■ Description of the task ■
For this exercise, repeat the listing below from its first line through the line containing "Kariéra (1122, 1237)", exactly as written.

■ Given records ■
____
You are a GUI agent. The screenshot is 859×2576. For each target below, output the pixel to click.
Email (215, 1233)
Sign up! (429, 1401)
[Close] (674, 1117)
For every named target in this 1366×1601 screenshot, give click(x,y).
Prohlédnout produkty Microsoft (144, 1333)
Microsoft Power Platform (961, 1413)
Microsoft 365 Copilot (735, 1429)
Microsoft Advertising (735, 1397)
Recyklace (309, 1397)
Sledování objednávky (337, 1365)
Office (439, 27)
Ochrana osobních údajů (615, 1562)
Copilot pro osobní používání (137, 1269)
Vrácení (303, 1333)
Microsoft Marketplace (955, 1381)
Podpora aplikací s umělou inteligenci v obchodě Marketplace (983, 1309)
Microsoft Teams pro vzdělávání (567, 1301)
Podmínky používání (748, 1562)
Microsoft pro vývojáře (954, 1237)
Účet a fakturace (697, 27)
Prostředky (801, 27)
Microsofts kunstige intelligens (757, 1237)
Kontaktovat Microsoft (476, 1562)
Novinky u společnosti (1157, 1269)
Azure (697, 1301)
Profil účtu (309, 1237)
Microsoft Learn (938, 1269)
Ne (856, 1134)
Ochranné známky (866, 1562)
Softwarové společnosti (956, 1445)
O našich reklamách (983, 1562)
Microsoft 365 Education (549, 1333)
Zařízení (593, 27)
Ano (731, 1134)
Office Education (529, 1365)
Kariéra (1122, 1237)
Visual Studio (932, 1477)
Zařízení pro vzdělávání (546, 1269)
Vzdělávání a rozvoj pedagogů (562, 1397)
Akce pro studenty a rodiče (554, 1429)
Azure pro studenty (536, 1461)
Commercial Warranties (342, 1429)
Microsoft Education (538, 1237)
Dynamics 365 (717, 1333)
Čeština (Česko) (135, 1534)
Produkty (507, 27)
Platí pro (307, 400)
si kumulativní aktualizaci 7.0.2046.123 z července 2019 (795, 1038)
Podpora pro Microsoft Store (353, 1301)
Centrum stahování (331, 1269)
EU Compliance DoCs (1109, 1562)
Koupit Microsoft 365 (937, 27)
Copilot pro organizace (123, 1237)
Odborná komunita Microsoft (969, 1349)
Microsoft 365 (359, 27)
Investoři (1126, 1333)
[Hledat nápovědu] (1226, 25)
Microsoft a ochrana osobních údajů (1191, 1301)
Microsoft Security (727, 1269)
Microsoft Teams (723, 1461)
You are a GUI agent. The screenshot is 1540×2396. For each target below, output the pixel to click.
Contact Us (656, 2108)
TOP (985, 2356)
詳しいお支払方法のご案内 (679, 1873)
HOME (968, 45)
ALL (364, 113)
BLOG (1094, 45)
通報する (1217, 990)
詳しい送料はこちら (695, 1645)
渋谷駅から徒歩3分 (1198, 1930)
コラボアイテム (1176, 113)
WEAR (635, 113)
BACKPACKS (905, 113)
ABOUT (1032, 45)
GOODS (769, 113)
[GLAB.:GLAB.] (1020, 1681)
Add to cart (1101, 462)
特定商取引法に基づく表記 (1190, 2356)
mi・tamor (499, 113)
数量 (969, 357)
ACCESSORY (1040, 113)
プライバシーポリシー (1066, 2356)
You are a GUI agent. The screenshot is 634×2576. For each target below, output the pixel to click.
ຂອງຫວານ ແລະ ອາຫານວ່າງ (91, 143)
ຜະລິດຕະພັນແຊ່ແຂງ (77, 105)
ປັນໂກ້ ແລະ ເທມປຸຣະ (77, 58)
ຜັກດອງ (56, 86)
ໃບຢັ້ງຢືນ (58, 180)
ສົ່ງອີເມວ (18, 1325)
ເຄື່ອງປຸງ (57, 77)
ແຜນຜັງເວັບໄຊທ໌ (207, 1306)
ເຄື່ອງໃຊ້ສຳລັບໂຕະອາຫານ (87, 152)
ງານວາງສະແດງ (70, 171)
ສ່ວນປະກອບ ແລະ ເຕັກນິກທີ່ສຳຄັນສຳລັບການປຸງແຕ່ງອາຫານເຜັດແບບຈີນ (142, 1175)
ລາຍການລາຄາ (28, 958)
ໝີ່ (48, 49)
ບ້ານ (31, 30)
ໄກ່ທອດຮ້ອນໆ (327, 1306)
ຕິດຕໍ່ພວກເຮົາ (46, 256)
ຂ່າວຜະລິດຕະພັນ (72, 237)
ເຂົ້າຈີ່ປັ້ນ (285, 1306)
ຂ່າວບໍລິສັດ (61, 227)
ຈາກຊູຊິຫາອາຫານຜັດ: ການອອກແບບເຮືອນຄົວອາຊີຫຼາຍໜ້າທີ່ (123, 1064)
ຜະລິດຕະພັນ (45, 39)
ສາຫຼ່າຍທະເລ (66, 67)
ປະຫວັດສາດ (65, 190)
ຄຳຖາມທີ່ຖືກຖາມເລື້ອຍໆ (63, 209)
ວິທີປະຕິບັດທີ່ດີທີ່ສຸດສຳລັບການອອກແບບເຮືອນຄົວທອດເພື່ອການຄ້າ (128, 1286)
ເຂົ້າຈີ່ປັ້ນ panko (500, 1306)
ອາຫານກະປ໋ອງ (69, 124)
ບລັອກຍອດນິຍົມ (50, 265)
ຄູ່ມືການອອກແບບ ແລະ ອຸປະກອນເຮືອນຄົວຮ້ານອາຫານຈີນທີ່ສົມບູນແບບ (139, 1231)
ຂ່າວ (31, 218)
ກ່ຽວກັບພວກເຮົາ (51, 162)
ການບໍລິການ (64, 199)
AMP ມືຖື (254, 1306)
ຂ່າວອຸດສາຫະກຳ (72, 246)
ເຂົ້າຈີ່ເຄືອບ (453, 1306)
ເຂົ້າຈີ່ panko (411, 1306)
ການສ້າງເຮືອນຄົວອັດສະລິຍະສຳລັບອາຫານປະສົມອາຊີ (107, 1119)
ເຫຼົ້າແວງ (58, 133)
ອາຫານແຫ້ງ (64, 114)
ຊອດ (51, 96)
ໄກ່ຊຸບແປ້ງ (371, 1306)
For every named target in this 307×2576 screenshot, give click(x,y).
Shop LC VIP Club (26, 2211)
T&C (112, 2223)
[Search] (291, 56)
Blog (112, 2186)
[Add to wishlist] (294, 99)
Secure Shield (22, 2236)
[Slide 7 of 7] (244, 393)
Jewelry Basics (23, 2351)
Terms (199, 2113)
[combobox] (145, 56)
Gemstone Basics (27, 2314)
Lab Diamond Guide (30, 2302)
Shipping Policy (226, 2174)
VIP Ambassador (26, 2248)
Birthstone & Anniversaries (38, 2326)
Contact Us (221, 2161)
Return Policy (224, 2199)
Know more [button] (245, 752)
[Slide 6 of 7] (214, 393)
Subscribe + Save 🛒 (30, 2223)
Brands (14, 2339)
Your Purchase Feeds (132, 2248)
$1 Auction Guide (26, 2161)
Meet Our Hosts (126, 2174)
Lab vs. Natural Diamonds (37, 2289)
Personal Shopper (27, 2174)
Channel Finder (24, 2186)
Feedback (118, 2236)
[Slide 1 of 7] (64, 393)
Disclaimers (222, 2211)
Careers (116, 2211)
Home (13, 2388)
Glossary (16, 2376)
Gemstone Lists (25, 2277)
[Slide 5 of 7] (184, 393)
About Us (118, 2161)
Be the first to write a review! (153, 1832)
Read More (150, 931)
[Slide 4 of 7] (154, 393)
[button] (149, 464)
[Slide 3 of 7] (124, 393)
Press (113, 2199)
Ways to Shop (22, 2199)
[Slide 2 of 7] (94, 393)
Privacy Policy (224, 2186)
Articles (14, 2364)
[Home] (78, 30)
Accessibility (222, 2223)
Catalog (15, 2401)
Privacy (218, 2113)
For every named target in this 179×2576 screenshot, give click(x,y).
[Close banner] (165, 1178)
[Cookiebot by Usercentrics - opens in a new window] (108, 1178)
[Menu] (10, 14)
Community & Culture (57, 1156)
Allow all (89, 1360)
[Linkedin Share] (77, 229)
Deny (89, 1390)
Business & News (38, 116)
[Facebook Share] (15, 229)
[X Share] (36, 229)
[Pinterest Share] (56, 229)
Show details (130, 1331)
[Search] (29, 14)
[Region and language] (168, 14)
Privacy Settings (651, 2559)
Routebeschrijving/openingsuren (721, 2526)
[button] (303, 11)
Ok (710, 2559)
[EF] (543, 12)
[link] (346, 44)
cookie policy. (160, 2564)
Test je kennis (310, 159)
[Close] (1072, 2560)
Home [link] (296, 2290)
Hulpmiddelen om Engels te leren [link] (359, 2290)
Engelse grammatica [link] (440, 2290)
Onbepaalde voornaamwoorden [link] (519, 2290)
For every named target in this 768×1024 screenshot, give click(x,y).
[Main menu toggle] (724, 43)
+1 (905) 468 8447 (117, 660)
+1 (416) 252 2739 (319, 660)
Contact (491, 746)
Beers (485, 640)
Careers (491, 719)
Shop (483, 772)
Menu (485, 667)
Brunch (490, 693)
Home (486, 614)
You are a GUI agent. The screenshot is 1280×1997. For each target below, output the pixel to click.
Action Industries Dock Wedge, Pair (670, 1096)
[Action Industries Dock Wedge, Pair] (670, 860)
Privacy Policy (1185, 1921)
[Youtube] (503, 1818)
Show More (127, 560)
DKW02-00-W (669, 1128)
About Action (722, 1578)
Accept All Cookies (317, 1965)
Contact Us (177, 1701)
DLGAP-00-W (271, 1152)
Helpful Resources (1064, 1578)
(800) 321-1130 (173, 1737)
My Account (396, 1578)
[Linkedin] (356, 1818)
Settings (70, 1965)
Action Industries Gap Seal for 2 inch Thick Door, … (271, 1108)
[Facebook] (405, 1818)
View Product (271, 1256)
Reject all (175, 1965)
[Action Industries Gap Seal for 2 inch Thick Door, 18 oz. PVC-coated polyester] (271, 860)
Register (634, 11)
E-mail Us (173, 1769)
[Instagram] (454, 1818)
____
■ Answer to the problem ■
You are a GUI agent. The screenshot is 859×2576. For each target below, output the pixel to click.
Email (215, 1233)
Sign up! (429, 1401)
[Close] (674, 1117)
For every named target in this 1366×1601 screenshot, give click(x,y).
Prohlédnout produkty Microsoft (144, 1333)
Microsoft Power Platform (961, 1413)
Microsoft 365 Copilot (735, 1429)
Microsoft Advertising (735, 1397)
Recyklace (309, 1397)
Sledování objednávky (337, 1365)
Office (439, 27)
Ochrana osobních údajů (615, 1562)
Copilot pro osobní používání (137, 1269)
Vrácení (303, 1333)
Microsoft Marketplace (955, 1381)
Podpora aplikací s umělou inteligenci v obchodě Marketplace (983, 1309)
Microsoft Teams pro vzdělávání (567, 1301)
Podmínky používání (748, 1562)
Microsoft pro vývojáře (954, 1237)
Účet a fakturace (697, 27)
Prostředky (801, 27)
Microsofts kunstige intelligens (757, 1237)
Kontaktovat Microsoft (476, 1562)
Novinky u společnosti (1157, 1269)
Azure (697, 1301)
Profil účtu (309, 1237)
Microsoft Learn (938, 1269)
Ne (856, 1134)
Ochranné známky (866, 1562)
Softwarové společnosti (956, 1445)
O našich reklamách (983, 1562)
Microsoft 365 Education (549, 1333)
Zařízení (593, 27)
Ano (731, 1134)
Office Education (529, 1365)
Kariéra (1122, 1237)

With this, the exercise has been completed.